两个人结婚后,陆瑾舟嘴巴上说要好好对她,生活中,陆瑾舟确实也从来没有亏待过她,该有的尊重跟礼貌,他对她都有。
可是,让唐晚渔无法忍受的是,每晚两个人躺在一张床上,陆瑾舟就像一条咸鱼一样,从来不主动碰她。
偶尔她忍不住,主动扑过去想撩他,他总是以很累为借口搪塞,推开她然后就背对着她睡了。
从两个人领证结婚到现在,从来没有过过真正的夫妻生活。
这算哪门子夫妻。
唐晚渔马上都快三十岁了。
都说女人三十如狼,四十似虎,她是个正常女人,是有需求的。
想到这些,唐晚渔就更气了。
不行,她不要当个活寡妇,每天清心寡欲的跟陆瑾舟当和尚似的夫妻,一定要在床上征服陆瑾舟。
一定要。
......
慕夏是晚上八点多回到晋洲的。
飞机一落地,她就给沈鹿溪打电话,听说沈鹿溪在医院后,她吓的浑身一激灵,忙问出什么事了。
“我没事,是沈时砚受伤了。”沈鹿溪回答。
“沈时砚?!”慕夏又懵了,“宝贝儿,你跟沈时砚复合啦?”
“嗯,复合了。”沈鹿溪点头。
“我滴个神呀!”慕夏惊了,“你怎么就跟他又复合了?”
沈鹿溪想了想,笑着道,“既然上天注定了我们要在一起,那趁晚不如趁早,别再折磨自己,多享受几年。”

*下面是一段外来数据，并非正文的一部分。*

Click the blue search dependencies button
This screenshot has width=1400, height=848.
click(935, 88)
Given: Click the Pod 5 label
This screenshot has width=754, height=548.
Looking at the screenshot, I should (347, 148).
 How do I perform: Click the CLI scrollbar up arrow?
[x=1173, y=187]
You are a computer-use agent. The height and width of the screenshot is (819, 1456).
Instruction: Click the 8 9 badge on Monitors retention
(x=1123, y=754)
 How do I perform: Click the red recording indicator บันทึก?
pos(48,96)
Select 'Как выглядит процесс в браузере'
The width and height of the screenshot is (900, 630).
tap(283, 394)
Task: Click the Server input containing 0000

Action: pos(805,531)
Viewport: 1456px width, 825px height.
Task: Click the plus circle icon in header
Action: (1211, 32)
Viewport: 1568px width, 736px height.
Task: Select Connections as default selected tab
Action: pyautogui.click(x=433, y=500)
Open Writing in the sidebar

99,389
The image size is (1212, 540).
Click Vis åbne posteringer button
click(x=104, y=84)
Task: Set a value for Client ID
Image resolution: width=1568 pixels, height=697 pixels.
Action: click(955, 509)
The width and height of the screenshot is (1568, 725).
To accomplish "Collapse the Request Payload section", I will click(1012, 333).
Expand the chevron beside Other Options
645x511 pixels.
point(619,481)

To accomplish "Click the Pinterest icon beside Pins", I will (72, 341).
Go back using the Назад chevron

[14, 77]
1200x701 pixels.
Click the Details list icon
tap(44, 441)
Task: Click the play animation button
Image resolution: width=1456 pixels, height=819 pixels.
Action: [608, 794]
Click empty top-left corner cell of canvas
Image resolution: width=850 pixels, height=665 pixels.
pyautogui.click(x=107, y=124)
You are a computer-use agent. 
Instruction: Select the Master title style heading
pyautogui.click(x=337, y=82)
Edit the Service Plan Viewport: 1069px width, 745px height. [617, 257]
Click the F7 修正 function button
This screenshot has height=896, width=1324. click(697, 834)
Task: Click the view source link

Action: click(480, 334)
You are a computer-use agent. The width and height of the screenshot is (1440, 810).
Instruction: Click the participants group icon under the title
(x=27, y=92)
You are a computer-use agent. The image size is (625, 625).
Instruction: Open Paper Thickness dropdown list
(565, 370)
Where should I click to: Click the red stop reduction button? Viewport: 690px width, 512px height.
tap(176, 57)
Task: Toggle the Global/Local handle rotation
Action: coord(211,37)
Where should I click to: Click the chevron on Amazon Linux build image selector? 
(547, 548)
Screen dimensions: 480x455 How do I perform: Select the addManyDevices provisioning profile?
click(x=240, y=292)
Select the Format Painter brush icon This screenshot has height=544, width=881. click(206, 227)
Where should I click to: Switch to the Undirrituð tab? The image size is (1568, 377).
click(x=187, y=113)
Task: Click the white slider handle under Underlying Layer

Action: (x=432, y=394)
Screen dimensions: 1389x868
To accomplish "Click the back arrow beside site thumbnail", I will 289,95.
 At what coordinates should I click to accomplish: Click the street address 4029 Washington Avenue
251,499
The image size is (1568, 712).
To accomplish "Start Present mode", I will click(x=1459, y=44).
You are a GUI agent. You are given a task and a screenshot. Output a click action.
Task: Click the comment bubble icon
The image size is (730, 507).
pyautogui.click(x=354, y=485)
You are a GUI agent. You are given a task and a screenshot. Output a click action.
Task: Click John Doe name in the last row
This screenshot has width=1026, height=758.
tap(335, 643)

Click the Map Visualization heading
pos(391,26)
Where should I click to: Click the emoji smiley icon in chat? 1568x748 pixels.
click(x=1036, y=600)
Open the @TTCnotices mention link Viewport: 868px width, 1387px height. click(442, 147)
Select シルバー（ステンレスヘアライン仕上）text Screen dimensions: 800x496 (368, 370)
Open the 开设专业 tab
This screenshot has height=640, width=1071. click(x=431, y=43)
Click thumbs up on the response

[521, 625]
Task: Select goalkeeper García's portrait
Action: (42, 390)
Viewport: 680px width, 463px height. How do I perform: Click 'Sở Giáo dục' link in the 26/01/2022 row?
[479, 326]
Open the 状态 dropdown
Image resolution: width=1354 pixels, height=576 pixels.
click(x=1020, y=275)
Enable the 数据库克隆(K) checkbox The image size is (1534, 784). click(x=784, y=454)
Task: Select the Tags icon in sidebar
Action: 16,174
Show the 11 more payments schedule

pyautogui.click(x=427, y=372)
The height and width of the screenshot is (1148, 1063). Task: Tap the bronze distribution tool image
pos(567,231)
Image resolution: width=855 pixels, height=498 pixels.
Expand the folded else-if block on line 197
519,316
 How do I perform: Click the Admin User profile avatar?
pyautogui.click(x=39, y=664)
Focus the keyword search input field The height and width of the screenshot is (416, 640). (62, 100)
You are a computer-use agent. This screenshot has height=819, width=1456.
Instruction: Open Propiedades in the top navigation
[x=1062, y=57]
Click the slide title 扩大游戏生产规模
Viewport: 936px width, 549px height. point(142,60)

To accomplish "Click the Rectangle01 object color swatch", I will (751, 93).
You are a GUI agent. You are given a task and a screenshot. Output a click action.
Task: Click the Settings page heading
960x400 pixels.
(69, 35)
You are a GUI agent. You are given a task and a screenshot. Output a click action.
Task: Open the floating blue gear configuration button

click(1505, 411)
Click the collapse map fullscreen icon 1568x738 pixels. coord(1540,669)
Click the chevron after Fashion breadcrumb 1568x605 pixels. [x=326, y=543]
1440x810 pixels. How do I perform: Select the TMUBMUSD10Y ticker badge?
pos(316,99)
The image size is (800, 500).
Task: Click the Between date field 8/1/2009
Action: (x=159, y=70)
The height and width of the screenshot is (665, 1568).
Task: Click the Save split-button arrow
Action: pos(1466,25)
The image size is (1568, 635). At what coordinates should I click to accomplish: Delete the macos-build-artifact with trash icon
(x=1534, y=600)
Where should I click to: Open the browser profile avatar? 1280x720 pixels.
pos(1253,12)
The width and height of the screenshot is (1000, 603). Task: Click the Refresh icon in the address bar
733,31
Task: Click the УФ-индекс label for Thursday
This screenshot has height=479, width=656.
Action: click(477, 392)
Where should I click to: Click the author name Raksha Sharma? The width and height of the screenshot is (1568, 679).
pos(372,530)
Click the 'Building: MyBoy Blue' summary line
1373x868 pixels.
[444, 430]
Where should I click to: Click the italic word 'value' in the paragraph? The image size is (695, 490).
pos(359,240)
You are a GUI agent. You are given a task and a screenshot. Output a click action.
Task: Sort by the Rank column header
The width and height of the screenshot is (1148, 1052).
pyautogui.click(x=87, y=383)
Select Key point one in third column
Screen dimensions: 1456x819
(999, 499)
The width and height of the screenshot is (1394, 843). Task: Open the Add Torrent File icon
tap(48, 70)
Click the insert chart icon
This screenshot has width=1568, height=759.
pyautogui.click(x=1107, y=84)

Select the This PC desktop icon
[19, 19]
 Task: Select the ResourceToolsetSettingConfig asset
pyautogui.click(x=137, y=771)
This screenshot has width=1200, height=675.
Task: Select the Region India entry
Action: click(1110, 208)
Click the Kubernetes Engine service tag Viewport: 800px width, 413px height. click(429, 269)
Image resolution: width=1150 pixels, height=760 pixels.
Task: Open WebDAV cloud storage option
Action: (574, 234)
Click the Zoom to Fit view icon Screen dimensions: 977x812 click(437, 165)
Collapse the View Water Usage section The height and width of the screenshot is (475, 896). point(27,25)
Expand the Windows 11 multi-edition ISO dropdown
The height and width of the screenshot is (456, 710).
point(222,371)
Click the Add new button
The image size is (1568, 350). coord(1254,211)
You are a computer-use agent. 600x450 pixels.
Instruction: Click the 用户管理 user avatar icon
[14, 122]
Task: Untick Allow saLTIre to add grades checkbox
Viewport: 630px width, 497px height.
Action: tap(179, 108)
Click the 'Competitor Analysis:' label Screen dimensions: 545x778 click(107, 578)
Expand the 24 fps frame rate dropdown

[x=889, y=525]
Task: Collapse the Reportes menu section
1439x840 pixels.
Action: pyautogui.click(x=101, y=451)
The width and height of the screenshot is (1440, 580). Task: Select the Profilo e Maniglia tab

“啧啧!”慕夏连连惊叹,悄咪咪问,“那沈时砚不会是因为肾虚住的院吧?”
沈鹿溪听着,成功被她逗乐,“暂时不是,不知道以后会不会?”
慕夏也不废话了,直接道,“把医院地址和病房号告诉我,我现在过去。”
“对了,宝儿,你想吃什么,我打包带过去。”她又问。
她这样问,沈鹿溪毫不客气,报了一大串的菜名。
她这几天在医院,为了照顾沈时砚,都跟着他吃的很清淡,确实是想换换胃口。
“好呢,等我,一个小时之内,我肯定到。”
......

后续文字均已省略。